### Your objective
Your task is to copy the stretch of lines in the records below that begins with the line containing "Badezimmer Zubehör (404, 989)" and ends with the line containing "home36.at | Alles", exactly as written, with nothing added.

### Data extract
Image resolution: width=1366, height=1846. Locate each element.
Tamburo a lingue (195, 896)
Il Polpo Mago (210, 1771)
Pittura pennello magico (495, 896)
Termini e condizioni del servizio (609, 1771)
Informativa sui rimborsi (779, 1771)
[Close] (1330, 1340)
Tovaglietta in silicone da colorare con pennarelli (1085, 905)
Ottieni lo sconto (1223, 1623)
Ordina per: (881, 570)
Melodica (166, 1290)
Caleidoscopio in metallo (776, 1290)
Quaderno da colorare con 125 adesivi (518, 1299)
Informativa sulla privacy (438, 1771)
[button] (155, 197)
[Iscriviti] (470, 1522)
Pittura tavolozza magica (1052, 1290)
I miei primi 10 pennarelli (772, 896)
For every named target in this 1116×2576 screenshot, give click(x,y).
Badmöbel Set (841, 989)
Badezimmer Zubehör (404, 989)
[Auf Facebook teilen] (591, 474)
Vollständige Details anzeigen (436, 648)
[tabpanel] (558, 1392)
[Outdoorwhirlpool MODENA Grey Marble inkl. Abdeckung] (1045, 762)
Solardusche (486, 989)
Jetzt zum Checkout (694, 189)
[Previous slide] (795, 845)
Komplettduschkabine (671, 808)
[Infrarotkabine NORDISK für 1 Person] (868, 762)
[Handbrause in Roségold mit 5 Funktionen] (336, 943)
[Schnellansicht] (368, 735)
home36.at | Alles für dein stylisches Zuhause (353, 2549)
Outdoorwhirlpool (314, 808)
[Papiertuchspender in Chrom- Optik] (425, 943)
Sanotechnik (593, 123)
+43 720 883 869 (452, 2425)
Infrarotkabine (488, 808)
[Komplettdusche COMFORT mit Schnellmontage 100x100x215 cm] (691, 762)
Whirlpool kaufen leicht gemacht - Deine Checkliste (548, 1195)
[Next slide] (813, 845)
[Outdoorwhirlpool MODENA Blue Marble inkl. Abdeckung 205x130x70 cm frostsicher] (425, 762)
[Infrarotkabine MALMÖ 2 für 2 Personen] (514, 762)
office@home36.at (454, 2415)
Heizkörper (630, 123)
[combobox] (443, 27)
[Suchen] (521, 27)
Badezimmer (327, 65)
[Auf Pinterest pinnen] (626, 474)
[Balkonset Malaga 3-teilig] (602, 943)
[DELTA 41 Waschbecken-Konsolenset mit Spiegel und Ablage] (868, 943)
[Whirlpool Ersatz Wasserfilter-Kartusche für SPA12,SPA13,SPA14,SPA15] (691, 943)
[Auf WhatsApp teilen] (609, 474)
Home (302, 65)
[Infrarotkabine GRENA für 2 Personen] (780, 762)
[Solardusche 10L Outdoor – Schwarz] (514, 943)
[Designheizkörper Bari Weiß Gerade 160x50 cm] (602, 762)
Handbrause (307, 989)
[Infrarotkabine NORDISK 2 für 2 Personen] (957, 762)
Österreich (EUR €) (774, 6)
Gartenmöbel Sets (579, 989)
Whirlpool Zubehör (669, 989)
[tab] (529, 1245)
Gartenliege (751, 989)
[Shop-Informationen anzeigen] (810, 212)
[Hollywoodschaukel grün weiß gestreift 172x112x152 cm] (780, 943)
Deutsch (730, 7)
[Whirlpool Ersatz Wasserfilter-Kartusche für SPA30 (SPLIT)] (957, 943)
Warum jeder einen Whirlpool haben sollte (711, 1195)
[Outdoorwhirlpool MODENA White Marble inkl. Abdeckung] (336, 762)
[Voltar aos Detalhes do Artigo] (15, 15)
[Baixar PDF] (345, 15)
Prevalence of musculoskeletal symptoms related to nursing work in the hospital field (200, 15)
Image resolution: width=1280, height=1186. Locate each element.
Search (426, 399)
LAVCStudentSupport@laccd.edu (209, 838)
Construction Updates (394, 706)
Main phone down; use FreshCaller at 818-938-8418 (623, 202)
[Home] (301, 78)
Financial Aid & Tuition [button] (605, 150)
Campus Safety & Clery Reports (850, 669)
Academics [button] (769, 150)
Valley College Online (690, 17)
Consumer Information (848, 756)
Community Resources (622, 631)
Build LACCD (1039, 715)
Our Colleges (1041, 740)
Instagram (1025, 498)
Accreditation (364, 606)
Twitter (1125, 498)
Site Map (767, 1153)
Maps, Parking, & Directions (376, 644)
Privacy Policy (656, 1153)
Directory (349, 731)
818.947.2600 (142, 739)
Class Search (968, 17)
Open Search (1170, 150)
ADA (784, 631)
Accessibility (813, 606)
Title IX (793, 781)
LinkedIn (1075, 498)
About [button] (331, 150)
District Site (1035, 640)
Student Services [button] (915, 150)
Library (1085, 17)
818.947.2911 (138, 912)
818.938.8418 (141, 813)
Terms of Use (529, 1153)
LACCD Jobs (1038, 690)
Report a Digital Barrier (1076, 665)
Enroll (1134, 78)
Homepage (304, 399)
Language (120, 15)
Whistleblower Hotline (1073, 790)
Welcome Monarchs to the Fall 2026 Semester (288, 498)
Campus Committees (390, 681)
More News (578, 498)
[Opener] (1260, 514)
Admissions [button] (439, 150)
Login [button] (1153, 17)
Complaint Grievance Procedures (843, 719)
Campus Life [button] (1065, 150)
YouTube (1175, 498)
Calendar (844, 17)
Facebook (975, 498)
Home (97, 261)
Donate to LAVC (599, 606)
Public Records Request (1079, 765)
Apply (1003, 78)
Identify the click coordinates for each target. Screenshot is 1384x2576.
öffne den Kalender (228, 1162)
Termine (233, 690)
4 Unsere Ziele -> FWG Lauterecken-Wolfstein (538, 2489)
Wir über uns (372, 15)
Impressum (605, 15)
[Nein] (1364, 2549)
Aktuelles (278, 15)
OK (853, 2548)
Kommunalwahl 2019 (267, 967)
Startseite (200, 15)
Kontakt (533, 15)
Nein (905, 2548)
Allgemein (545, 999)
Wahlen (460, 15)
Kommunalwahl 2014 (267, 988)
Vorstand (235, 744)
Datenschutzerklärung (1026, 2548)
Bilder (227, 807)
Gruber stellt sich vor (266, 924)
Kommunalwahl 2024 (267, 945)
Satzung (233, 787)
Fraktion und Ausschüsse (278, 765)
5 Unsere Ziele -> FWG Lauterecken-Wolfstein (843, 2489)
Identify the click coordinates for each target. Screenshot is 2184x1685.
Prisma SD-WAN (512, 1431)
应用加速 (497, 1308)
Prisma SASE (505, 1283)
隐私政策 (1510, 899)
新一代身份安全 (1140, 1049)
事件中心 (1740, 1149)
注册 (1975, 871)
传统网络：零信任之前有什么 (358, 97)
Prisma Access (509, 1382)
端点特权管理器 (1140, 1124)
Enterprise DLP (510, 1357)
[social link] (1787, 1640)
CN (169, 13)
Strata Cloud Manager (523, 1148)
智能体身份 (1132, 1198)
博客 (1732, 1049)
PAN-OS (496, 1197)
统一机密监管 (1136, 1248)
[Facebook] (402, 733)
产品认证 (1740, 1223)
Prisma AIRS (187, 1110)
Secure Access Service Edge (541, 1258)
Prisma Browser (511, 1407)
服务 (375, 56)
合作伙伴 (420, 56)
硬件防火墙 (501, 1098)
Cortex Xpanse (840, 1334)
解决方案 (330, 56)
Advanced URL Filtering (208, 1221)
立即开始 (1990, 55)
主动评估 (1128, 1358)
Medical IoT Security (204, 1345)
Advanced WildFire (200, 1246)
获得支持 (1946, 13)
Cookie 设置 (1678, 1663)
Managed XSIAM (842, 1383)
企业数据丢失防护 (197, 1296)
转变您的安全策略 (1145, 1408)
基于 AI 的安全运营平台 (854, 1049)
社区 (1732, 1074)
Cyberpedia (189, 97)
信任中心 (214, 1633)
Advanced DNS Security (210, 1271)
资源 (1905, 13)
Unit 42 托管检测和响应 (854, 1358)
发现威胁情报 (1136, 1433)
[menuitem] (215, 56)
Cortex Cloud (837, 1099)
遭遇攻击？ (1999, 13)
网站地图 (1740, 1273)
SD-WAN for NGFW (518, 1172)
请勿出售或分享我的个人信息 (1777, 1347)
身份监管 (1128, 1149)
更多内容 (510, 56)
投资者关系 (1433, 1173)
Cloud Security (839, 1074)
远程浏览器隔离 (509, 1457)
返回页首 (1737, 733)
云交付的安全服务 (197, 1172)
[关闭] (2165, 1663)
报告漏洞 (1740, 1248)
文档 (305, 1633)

### Answer to this exercise
Badezimmer Zubehör (404, 989)
[Auf Facebook teilen] (591, 474)
Vollständige Details anzeigen (436, 648)
[tabpanel] (558, 1392)
[Outdoorwhirlpool MODENA Grey Marble inkl. Abdeckung] (1045, 762)
Solardusche (486, 989)
Jetzt zum Checkout (694, 189)
[Previous slide] (795, 845)
Komplettduschkabine (671, 808)
[Infrarotkabine NORDISK für 1 Person] (868, 762)
[Handbrause in Roségold mit 5 Funktionen] (336, 943)
[Schnellansicht] (368, 735)
home36.at | Alles für dein stylisches Zuhause (353, 2549)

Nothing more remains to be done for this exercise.